Passage shown:
The organizers of the conference, for the most part directors of evangelical ministries dedicated to evangelizing Roman Catholics, view ECT as hurting their cause. ECT is “deceitful at best, destructively heretical at worst” and a compromise of the biblical gospel for the sake of ecumenical unity, said McMahon, executive director of Berean Call Ministries in Portland, Ore., and co-founder of ExCatholics for Christ. He is also co-author with Dave Hunt of the 1980s best-seller, “The Seduction of Christianity.”
Hunt, national television program host and Southern Baptist church member John Ankerberg and Dallas-based Believers Chapel pastor S. Lewis Johnson were the conference’s principal speakers.
Moments before the conference’s climactic end, David Nelson of Southeastern Baptist Theological Seminary, Wake Forest, N.C., not speaking for the Southern Baptist Convention but speaking officially on behalf of SBC President Paige Patterson and the boards and agencies he represents, disavowed in no uncertain terms the ECT documents but did not address the issue of calling anyone to account for involvement with ECT.
Nelson, an adjunct professor and doctoral student soon to be on Southeastern’s theology faculty after graduation and a former Roman Catholic, did not take part in the public call to repentance. Nor did Ankerberg, who spoke at the conference the previous night and at a banquet immediately following the conference.
Saying Patterson hopes “to clarify our convention’s position on ECT,” Nelson noted that “most members of our convention are quite unhappy” with ECT and were “relieved when our two official agency representatives, Richard Land and Larry Lewis, removed their names from [the original] document. Charles Colson’s name remains, yet he is not in any official way representing our convention.”
ECT can be interpreted in ways “harmful” to missions, Nelson continued. “We’re not willing in any way to compromise any of the Reformation solas, and we hold to those solas simply because they are expressions of biblical truth, and there we stand,” he said.

To-do list:
1/ Translate this sentence from the ECT conference report above into Spanish: "ECT can be interpreted in ways “harmful” to missions, Nelson continued."
2/ Go on with the ECT conference report above, picking up after its last sentence.

Stored records:
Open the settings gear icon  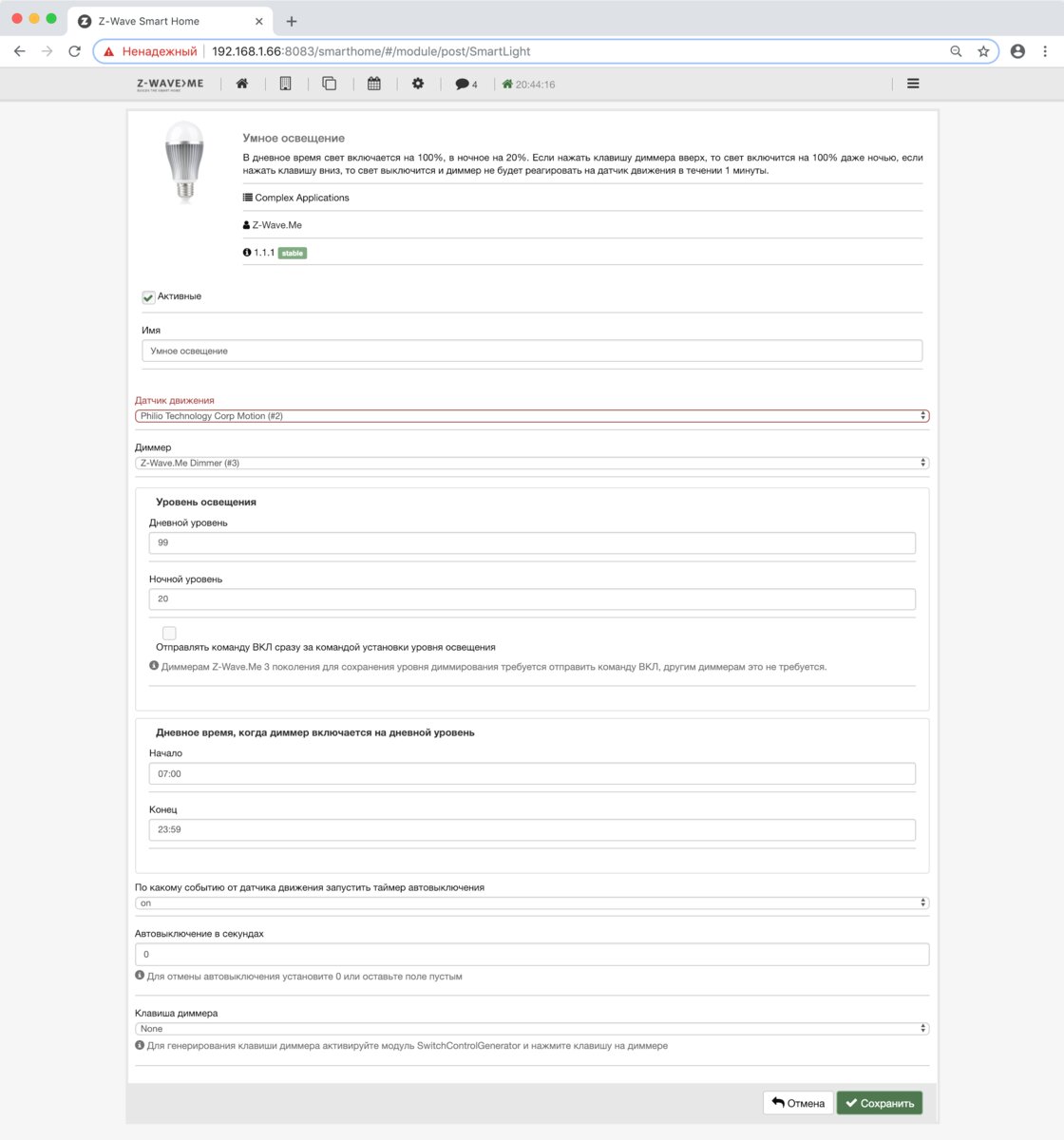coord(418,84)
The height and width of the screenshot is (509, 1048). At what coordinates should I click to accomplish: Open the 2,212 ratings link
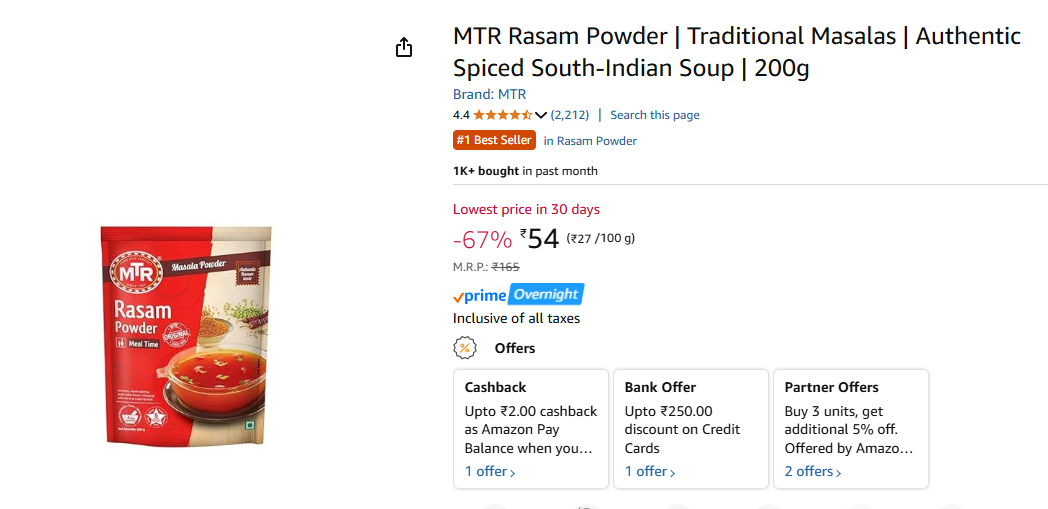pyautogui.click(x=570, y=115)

--

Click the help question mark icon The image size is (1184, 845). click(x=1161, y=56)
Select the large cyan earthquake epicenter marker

...

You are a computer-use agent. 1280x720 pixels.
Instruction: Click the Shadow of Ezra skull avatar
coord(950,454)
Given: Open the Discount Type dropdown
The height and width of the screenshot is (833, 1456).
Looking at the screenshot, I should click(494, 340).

Responses to the tasks:
1/ ECT puede interpretarse de maneras «perjudiciales» para las misiones, continuó Nelson.

2/
Nelson further pointed out that while Southern Baptists associated with ECT were doing so unofficially, there has been an “official dialogue” going on for years between the SBC and Roman Catholics under the auspices of the North American Mission Board’s interfaith witness office. Rather than producing any signed statements, this dialogue has emphasized “the wide gulf that divides us theologically,” Nelson said. The best that this kind of effort can produce is “better understanding of one another perhaps, but no more than that. We have done [so] in the past and are willing to continue to develop co-belligerent stances on certain social issues … but this in no way minimizes substantial doctrinal issues that divide us … .”
Ankerberg, in his first address, titled, “ECT: Its History, Content, Signers and Opposition,” spoke of at least two private meetings between the two sides of the controversy following the release of each ECT document. Ankerberg said although there was never complete agreement between the two sides on either document or even on a further “clarification statement” issued after the original document, “we only agreed that we believed that Colson, [Bill] Bright, and Packer believed in justification by faith alone; we didn’t doubt that.”
In addition, although the opponents of ECT did not do so publicly, they apparently urged ECT proponents privately to “repent and recant of what they had written … ,” Ankerberg said, emphasizing that the problem was with the document and the signing of it, not with the evangelicals themselves and their beliefs. ECT may be “going in the right direction,” he conceded, “but we haven’t gotten there yet.”
Ankerberg also disclosed “there is another document that is in the works right now that you don’t know anything about.” ECT dissenters have decided “what we need is an ‘evangelicals and evangelicals’ statement,” he said, explaining that the new statement is an attempt to get evangelicals to agree among themselves on certain important issues. Planned for a June 1999 public release, Ankerberg said the evangelical statement consists of 14 affirmations and denials and is being circulated privately among 130 evangelical leaders and scholars.
Land, in response to an invitation from Louisiana pastor Jerry Moser to defend his involvement in the ECT process, declined an opportunity to participate in a “point-counterpoint discussion” March 25 prior to the ECT + 5 conference. Moser is the mission pastor of Bayou DuLarge Baptist Mission Church, Theriot, La., who led a 1995 confrontation with Larry Lewis over ECT at an associational missions rally in Louisiana.
In a March 9 letter to Moser, Land recounted that he and Lewis had removed their names from ECT “because it proved to be virtually impossible to separate ourselves as individuals from the impression that our respective agencies were endorsing the document.”
“For me to come to a public forum and defend the document would rekindle that confusion,” Land continued, “and would serve, in my opinion, no productive purpose. In fact, I believe that it would be a distraction from my primary calling of encouraging Southern Baptists to be salt and light for our Lord and Savior.”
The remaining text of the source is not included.